Friday, 14 June 2013

Waits and Timeouts in Dynamics CRM Workflows When to Wait, When to Timeout

Check Condition and Wait Condition as the flow in workflow: they provide the foundation for implementing logic in business processes. Of the two constructs, Check Condition is easier to understand: You check to see if a condition is true, and then do something if it is.
Wait conditions introduce a time dimension to your processes, and one of the reasons they’re a little harder to learn is that they come in two flavors: Wait and Timeout.
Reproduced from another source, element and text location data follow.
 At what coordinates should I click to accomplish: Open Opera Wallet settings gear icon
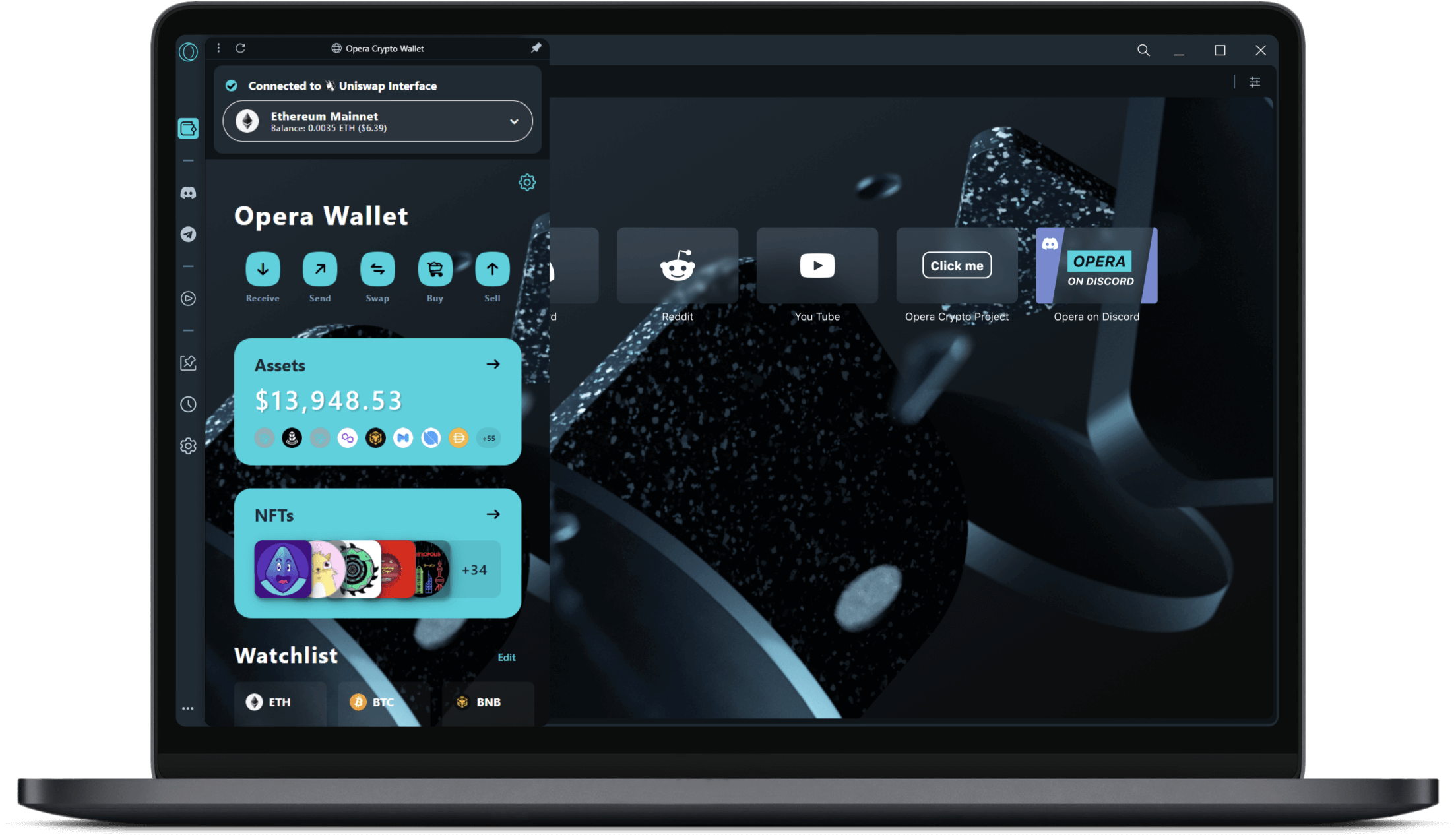[527, 182]

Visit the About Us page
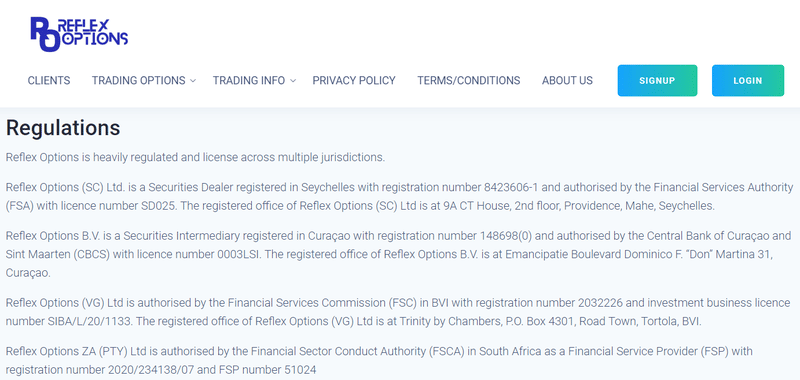pyautogui.click(x=567, y=81)
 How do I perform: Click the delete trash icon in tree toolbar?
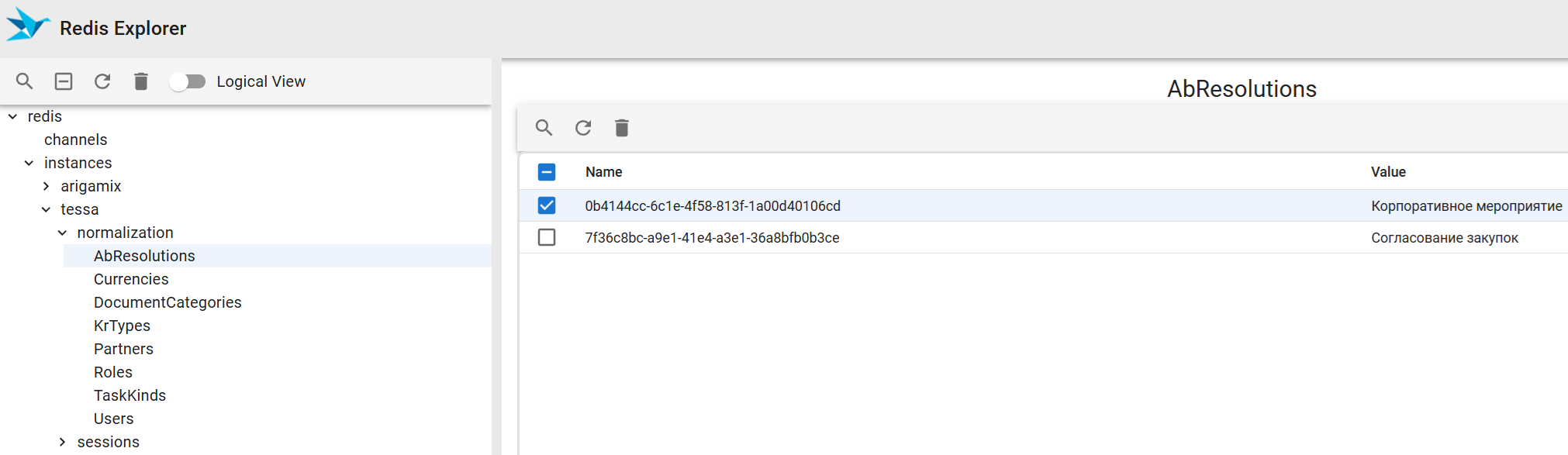(x=141, y=81)
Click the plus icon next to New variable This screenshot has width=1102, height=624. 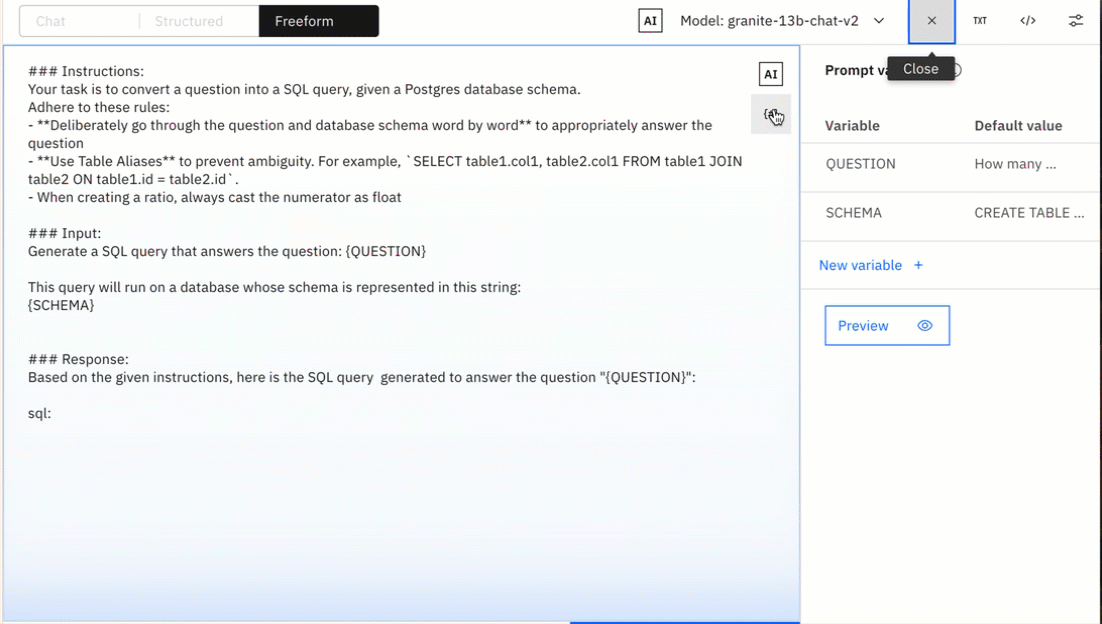click(x=918, y=265)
The wait and timeout conditions are both important ways of pausing a process, and they seem similar, at least at first. As it turns out, they serve quite different functions, and I’ll try to clarify them here with a brief explanation and a couple examples:
Use Wait when you want a work process to pause until a condition changes. Some common examples of the kinds of conditions you might Wait for include:
  • Wait until an assigned task is completed
  • Wait until the status or status reason of a record changes
  • Wait until the value of an attribute in a related entity changes
Use Timeout when you want a work process to pause until a specified date, for a specified period of time, or until you reach a date relative to the value of a CRM record’s date field. Some examples of these include:
  • Timeout until an Opportunity record is “overdue” (the current date is greater than the opportunity’s estimated close date)
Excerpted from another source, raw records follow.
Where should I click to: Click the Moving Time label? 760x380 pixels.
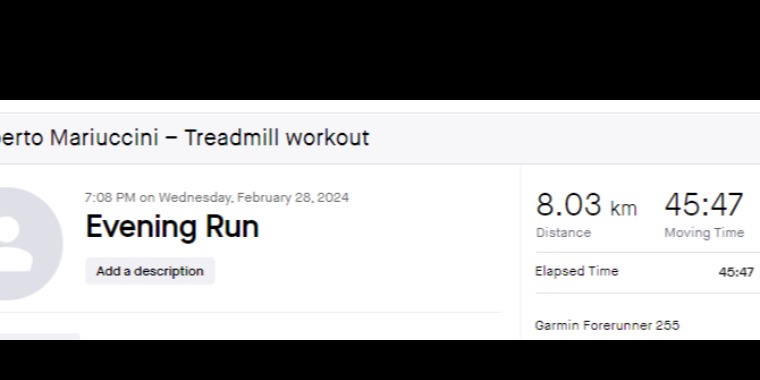point(704,233)
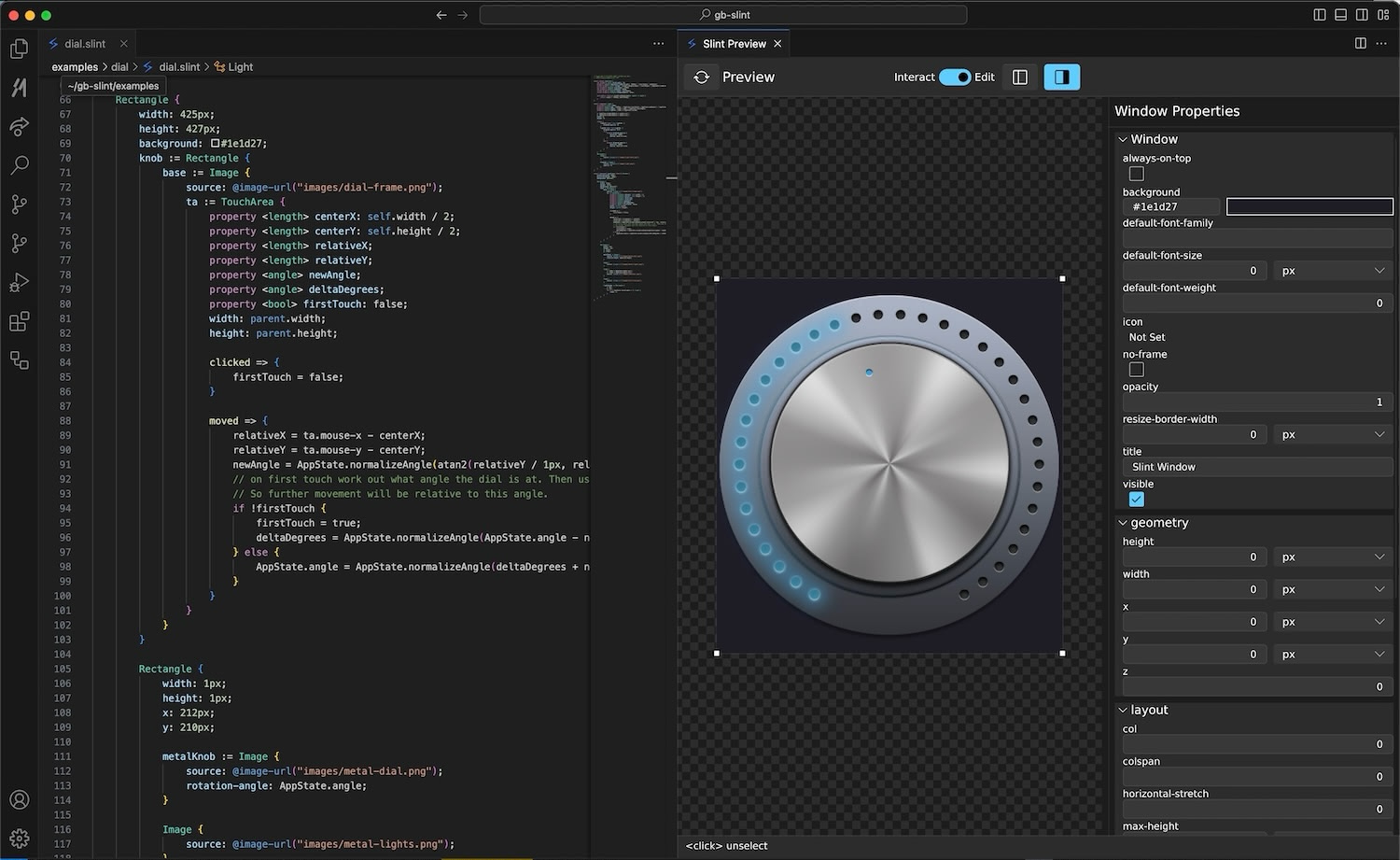Switch to the dial.slint editor tab
Viewport: 1400px width, 860px height.
pyautogui.click(x=84, y=44)
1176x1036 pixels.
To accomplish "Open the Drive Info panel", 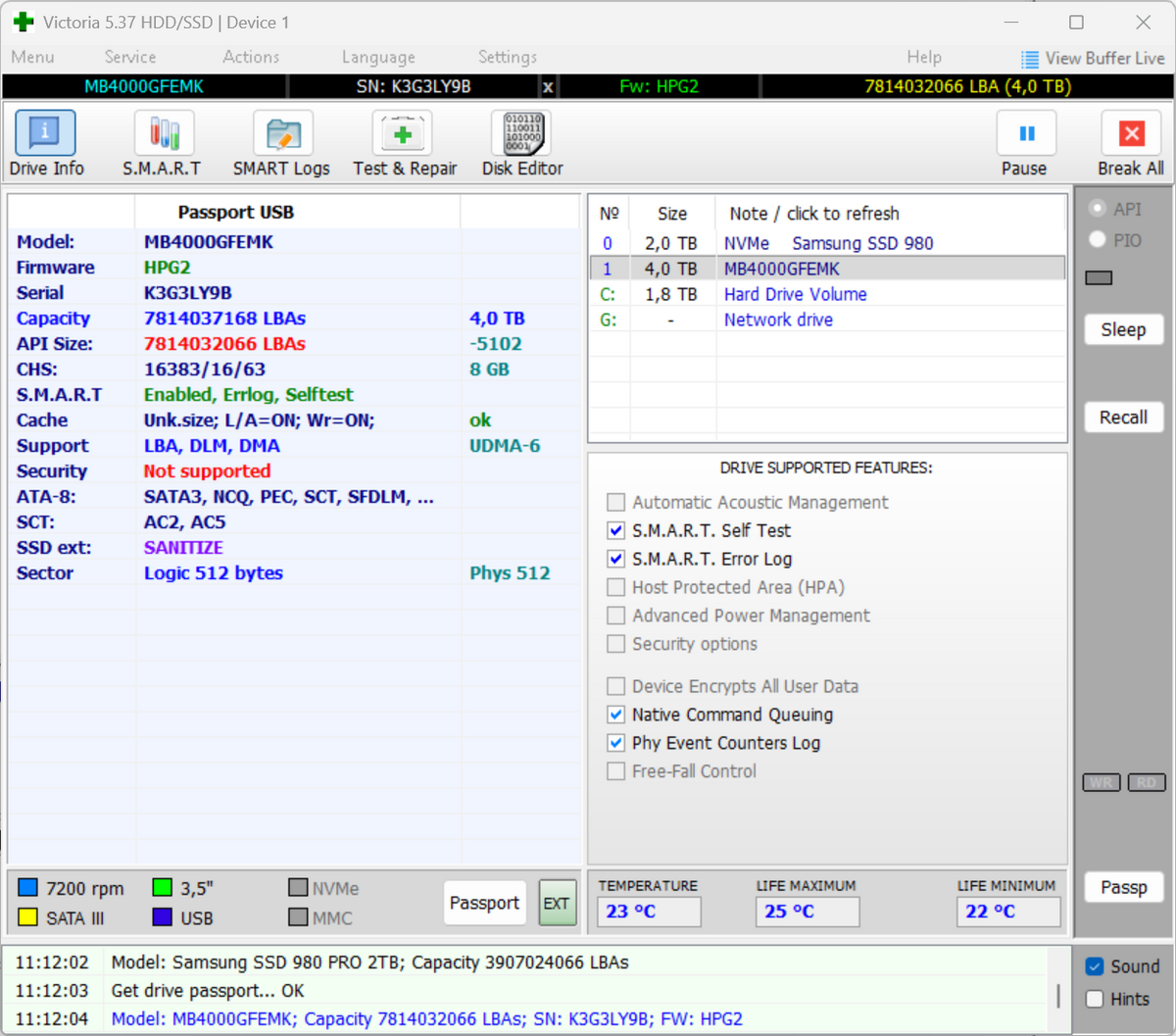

  • Timeout until September 1, 2009 (maybe there’s a conference coming up on September 8 and you want to send a one-week reminder email to attendees)
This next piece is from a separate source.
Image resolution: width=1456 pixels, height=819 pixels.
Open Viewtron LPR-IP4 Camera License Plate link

  • Timeout until one week has passed since a new Account record was created
A timeout is pretty easy to understand once it’s created, but creating it is the tricky part. If you need to add a timeout condition to a workflow process, follow these steps in the process designer:
  1. Click the Add Step drop-down menu, and select Wait Condition.
  2. Click the <condition> (click to configure) link to open the Specify Condition dialog.
  3. From the drop-down list in the first column, select Process (in the Local Values section), and tab to the second column.
  4. Select Timeout from the drop-down.
  5. Tab to the next column and select Equals (the only option)
  6. Tab to the next column and then use Dynamic Values to set the timeout period relative to the Est. Close Date field, performing the next three steps in the Dynamic Values section:
  7. Select “7″ in the Day selector on the first row.
  8. Select After in the drop-down on the second row.
  9. Make sure that Opportunity is selected in the third row, and then select the Est. Close Date field in the fourth row. The Specify Condition dialog should now look like this:

This takes a little getting used to, but after you do it a few times you get the hang of it.